Тетя Люба боится, что ночью я свалюсь с верхней полки, потому что я много ворочаюсь и вообще неспокойно сплю. Но вот ночь прошла, выпит обжигающий чай, который разносит проводница. Скоро Новороссийск. На станции нас должен забрать автобус из Дома отдыха «Кабардинка».
Едем по извилистому шоссе в сторону Геленджика. Справа, слепя, мелькает море,
Слева невысокие горы, поросшие кустарником. Это и есть Северный Кавказ. Кажется каким-то домашним, не величественным. Кабардинка – это греческое село, в середине которого расположен большой дом отдыха с корпусами, похожими на дворцы пионеров. По его краю и пристроился пансионат Саратовского университета. Маленькие фанерные домики, где едва помещаются две кровати и крохотная тумбочка. Вещи так и оставляем в чемодане, загнанном под кровать.
Едим мы в общей огромной столовой в две смены, туалетом нам служит цементный домик с дырками в полу, а умывальником – вереница кранов над длинным корытом-поддоном.
До моря рукой подать.
Пляж в Кабардинке покрыт крупной галькой, а морское дно – огромными и скользкими замшелыми камнями. В море так просто не войдешь. Поэтому кто умеет нырять, сигает в воду с вышки, устроенной на мостках, я же толком и плавать-то не умею. По острым камешкам, вымазанным шматками мазута от проплывающих мимо кораблей, балансирую к воде и шлепаюсь в нее почти сходу – глубина у берега по горлышко, вода чистая и еще непрогретая. Но главная неприятность – не галька и не мазут, а бесчисленные медузы. Они не жгут, но плавать в их противном желе нравится только тете Любе: она вообще обожает Черное море и готова ради него терпеть любые неудобства.
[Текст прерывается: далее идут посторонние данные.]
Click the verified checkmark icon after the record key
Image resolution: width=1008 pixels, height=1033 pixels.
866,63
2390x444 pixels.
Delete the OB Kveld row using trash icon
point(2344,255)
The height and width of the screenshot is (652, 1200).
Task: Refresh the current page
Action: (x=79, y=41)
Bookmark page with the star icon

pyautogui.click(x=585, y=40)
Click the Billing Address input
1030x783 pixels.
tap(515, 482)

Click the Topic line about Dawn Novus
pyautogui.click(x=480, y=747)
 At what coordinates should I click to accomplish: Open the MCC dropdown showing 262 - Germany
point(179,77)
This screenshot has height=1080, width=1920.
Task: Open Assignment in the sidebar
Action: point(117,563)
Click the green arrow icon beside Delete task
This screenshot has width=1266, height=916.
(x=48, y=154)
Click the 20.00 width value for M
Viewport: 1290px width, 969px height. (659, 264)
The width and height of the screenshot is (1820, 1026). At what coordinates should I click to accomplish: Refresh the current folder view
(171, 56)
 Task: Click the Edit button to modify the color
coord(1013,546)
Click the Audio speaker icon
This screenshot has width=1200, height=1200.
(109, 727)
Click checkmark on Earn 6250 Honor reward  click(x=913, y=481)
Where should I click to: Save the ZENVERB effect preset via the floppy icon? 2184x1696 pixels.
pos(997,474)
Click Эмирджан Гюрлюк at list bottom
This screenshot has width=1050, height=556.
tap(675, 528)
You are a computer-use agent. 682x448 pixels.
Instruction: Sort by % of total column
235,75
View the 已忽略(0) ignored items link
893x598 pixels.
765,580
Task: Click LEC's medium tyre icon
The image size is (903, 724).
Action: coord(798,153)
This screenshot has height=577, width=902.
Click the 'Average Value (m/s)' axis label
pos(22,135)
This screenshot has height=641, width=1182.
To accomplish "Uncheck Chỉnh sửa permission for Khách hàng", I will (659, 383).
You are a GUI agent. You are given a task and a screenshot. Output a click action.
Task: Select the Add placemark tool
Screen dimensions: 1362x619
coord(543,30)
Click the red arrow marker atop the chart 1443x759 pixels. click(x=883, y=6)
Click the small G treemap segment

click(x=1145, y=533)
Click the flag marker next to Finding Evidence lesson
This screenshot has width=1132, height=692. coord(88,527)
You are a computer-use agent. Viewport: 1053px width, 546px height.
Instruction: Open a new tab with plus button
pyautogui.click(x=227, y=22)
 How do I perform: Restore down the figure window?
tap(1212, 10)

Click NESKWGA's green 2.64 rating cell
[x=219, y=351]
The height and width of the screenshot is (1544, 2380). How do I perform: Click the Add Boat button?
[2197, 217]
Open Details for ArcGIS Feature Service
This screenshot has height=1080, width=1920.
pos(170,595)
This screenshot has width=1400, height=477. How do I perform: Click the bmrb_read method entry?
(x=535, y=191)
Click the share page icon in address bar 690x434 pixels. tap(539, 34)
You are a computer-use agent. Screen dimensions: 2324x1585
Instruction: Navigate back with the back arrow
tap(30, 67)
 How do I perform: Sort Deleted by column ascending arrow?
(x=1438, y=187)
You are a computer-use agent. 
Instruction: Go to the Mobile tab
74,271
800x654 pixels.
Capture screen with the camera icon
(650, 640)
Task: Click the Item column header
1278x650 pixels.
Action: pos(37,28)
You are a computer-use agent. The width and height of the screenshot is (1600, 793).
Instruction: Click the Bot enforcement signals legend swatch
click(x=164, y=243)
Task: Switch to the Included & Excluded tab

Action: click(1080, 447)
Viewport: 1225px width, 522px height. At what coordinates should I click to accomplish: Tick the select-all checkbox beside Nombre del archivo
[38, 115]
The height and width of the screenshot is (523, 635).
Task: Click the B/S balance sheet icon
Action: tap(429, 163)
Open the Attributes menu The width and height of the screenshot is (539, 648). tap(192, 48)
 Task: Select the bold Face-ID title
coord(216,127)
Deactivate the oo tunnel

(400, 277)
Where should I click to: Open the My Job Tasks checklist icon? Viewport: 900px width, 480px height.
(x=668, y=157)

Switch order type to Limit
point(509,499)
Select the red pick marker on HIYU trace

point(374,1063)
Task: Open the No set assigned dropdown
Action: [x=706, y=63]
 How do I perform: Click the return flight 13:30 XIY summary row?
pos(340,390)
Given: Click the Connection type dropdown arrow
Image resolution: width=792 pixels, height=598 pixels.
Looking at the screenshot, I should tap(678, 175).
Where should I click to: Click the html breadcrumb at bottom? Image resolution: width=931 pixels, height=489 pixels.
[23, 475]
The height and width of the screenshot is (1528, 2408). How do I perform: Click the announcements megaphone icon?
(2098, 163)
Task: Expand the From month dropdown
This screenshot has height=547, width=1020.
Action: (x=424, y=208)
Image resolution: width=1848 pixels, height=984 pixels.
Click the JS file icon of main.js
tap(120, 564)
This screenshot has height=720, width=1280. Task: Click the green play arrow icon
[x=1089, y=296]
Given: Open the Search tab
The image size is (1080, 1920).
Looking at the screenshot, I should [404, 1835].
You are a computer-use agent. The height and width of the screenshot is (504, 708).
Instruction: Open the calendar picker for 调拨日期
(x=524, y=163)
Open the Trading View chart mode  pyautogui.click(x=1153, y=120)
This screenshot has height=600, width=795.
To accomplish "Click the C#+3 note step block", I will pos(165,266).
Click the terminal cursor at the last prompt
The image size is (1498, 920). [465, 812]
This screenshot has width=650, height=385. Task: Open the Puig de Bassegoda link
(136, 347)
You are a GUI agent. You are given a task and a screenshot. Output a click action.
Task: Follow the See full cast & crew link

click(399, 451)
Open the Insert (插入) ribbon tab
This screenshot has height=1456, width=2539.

Скоро у меня появляются две подружки. Они постарше – обеим четырнадцать лет. Между собой они не знакомы и совсем разные. Ирка почти что местная – из Краснодара. Она большая, стриженная, с низким хрипловатым голосом. Живет в доме отдыха с какой-то подругой матери. Ирка говорит, что умеет целоваться по-настоящему и даже предлагает научить, только мне как-то неудобно, и я отказываюсь. У нее дома есть парень, но в Кабардинке она тоже исправно ходит на танцы по субботам. Их устраивают на открытой площадке перед главным корпусом, и верховодит там наш массовик-затейник по имени Лия. Она крашеная блондинка, очень разговорчивая, тетя Люба говорит, что на ней «негде пробу ставить». Я не совсем понимаю, что она имеет в виду, но с вопросами не лезу.
Вторая моя кабардинская знакомица – Наташа из Саратова. Забыла сказать, что на территории у нас есть и несколько домиков побольше – на четверых. Их называют «семейные». Вот в таком Наташа и живет. Они тут всей семьей: папа, мама и младший братишка. Наташин папа почти на голову ниже мамы и у него большой горб, даже два – на спине и на груди. Но он их как будто не замечает – ходит плавать, с детьми строгий, вообще любит распоряжаться и на всех покрикивать. Мама Наташи работает в университетской канцелярии, она полная и рыжая; я ни разу не слышала, чтобы она что-то говорила. Только ответит на мое «здравствуйте» – и все. У Наташи и у ее мамы – толстые косы – только у Наташи черная и длинная, а у ее мамы рыжая, короткая и пушистая.
Еще у Наташи тоже «есть парень», Дима, и он тут – в нашем пансионате. Они всегда ходят купаться вместе, поэтому ко мне Наташа забегает обычно после обеда. У меня на Наташу были планы: хотелось познакомиться с друзьями Димы. Но однажды Наташа мне сказала: «Ребята говорят, что ты симпатичная, но еще маленькая». Так что пришлось с планами распрощаться.